小学生の頃に、作文や読書感想文で原稿用紙を使ったことがあると思いますが、真ん中にある、三角形を横に並べたような、特徴的なマークを覚えているでしょうか。当時はあまり何も考えずに見ていましたが、最近改めて原稿用紙を見たときに、これは何か意味があるのだろうかと気になってきました。そう考えていると、400字詰め原稿用紙が一般的ですが、500字の方がきりがいいような気がするのに、なんで400字なのかということも気になりだして……。こうした疑問を解決すべく、数多くの作家から愛される原稿用紙を販売する満寿屋(読み:ますや・東京都台東区)の代表取締役社長、川口昌洋さんにお話をお聞きしました。
![原稿用紙(満寿屋HPより)](https://jocr.jp/raditopi/wp-content/uploads/2022/01/%E5%8E%9F%E7%A8%BF%E7%94%A8%E7%B4%99%EF%BC%88%E6%BA%80%E5%AF%BF%E5%B1%8BHP%E3%82%88%E3%82%8A%EF%BC%89-1024x682.jpg)
満寿屋を運営する株式会社舛屋は明治15年(1882年)創業。原稿用紙のほか、便箋や封筒、ノートなどを製造・販売しています。
![原稿用紙の真ん中にある特徴的なマーク(満寿屋HPより)](https://jocr.jp/raditopi/wp-content/uploads/2022/01/%E5%8E%9F%E7%A8%BF%E7%94%A8%E7%B4%99%E3%81%AE%E7%9C%9F%E3%82%93%E4%B8%AD%E3%81%AB%E3%81%82%E3%82%8B%E7%89%B9%E5%BE%B4%E7%9A%84%E3%81%AA%E3%83%9E%E3%83%BC%E3%82%AF%EF%BC%88%E6%BA%80%E5%AF%BF%E5%B1%8BHP%E3%82%88%E3%82%8A%EF%BC%89-1024x682.jpg)
まずは、原稿用紙にある、三角形を横に並べたような特徴的なマークについて聞きました。

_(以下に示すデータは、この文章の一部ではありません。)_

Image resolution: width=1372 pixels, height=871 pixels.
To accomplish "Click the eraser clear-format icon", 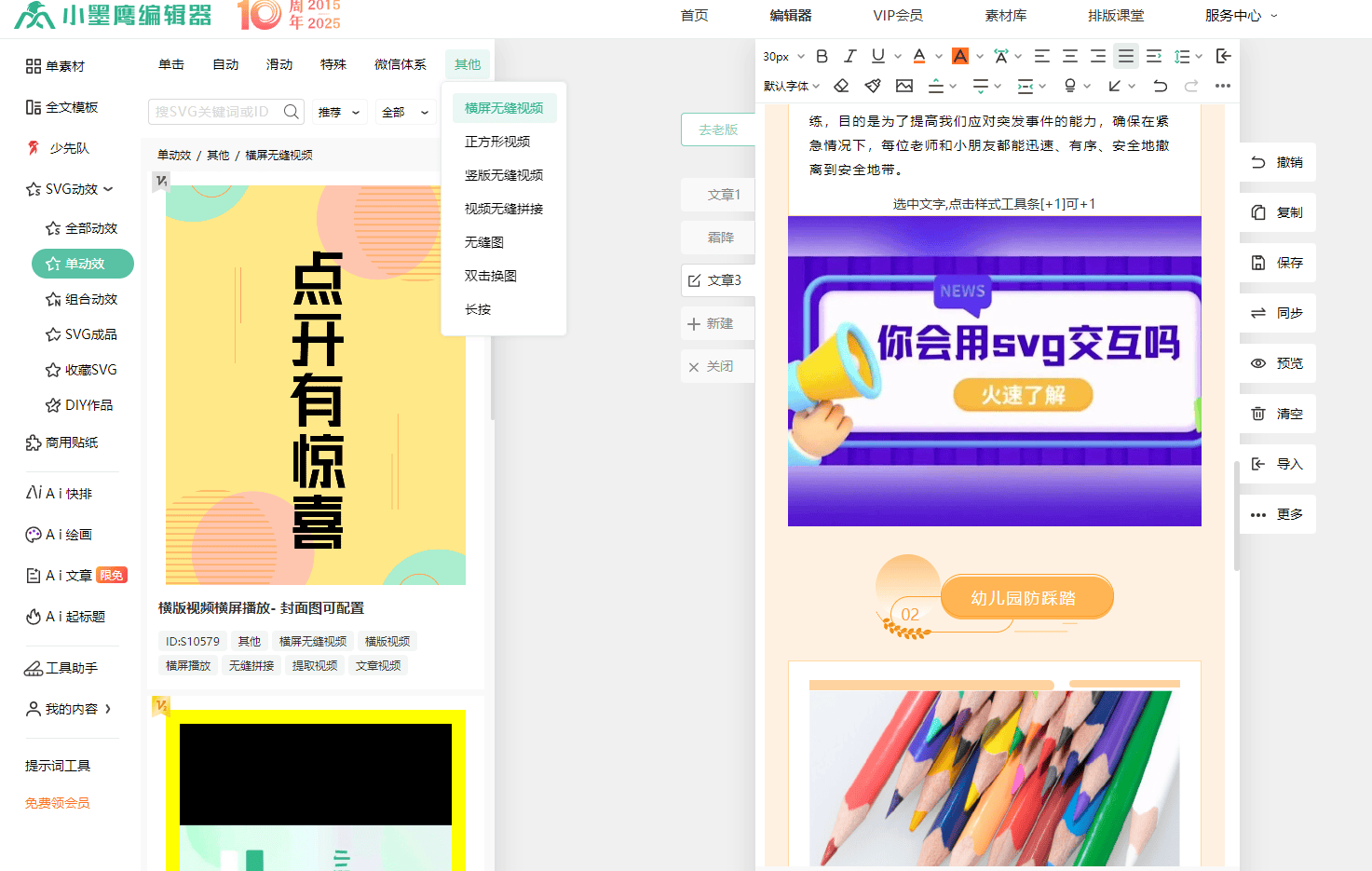I will pyautogui.click(x=841, y=86).
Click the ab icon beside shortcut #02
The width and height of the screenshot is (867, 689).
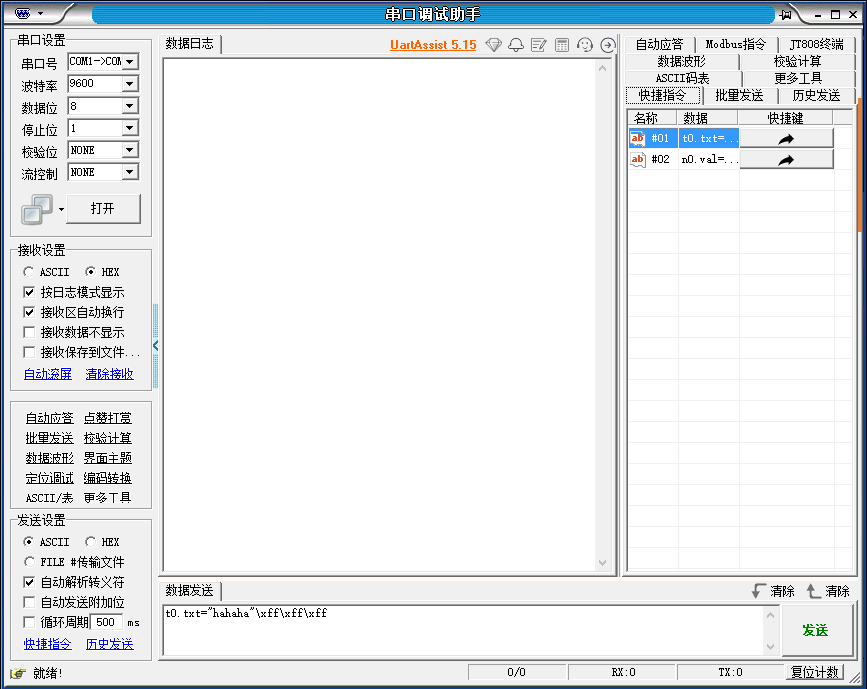pos(638,160)
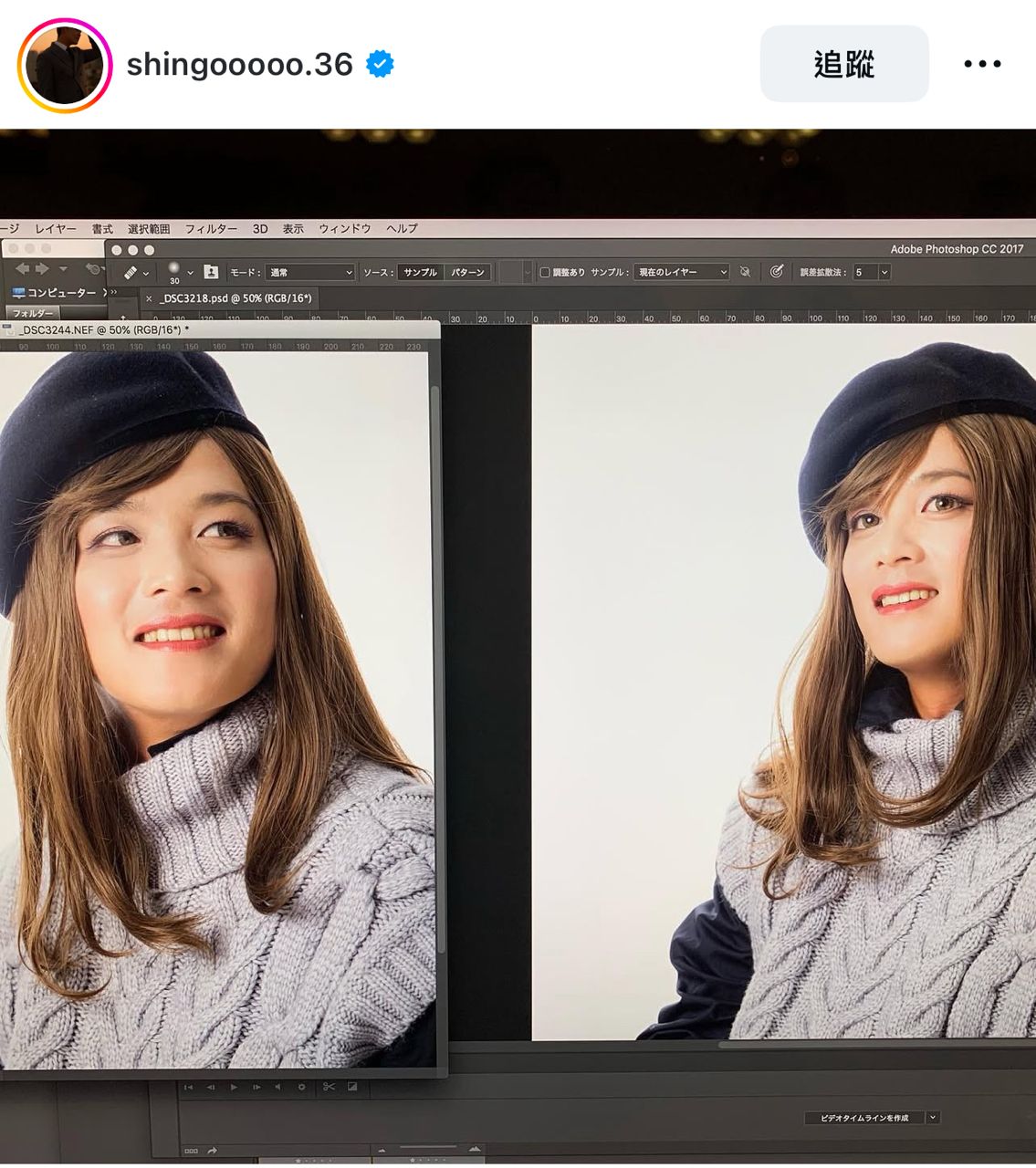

「このマークは古くから使われているもので、形が魚の尾に似ていることから「魚尾(ぎょび)」と呼ばれています。もともと原稿用紙は半分に折って綴じるものとされていたので、真ん中で折るための目印の役割があります。さらに、魚尾のある柱の部分には作品のタイトルやページ数を書き入む場合もあったようです。昔の名残がこのようなデザインとして残っているのです」
さらに、原稿用紙1枚がなぜ400字なのかも聞いてみました。
「諸説ありますが……昔は印刷をする際に、木を削って文字を彫った『版木』というものを使用し、手で刷っていました。お経を紙に印刷することが多くあったのですが、文字の彫りやすさや読みやすさを考えると、ちょうど良い文字数が20字×20字の400字だったのだと考えられます」
![『群書類従』の版木(公益社団法人温故学会所蔵)](https://jocr.jp/raditopi/wp-content/uploads/2022/01/%E3%80%8E%E7%BE%A4%E6%9B%B8%E9%A1%9E%E5%BE%93%E3%80%8F%E3%81%AE%E7%89%88%E6%9C%A8%EF%BC%88%E5%85%AC%E7%9B%8A%E7%A4%BE%E5%9B%A3%E6%B3%95%E4%BA%BA%E6%B8%A9%E6%95%85%E5%AD%A6%E4%BC%9A%E6%89%80%E8%94%B5%EF%BC%89-1024x683.jpg)
満寿屋の歴史についても聞いてみると、そもそも原稿用紙を作り始めたのは、川口さんのおばあさんが作家・丹羽文雄先生に依頼されたことがきっかけだったそうです。この原稿用紙が評判を呼んでいつしか「文学賞がとれる原稿用紙」とまで言われるようになり、著名な作家も多く愛用。司馬遼太郎さんもその1人だったそうで、オイルショック時に「紙がなくなる」という噂が世間に流れたときには、「原稿用紙がなくては大変だ」ということで5万枚の発注があったのだとか。その他にも川端康成さんや井上靖さん、瀬戸内寂聴さん、阿久悠さんなどそうそうたる面々に親しまれていたそうです。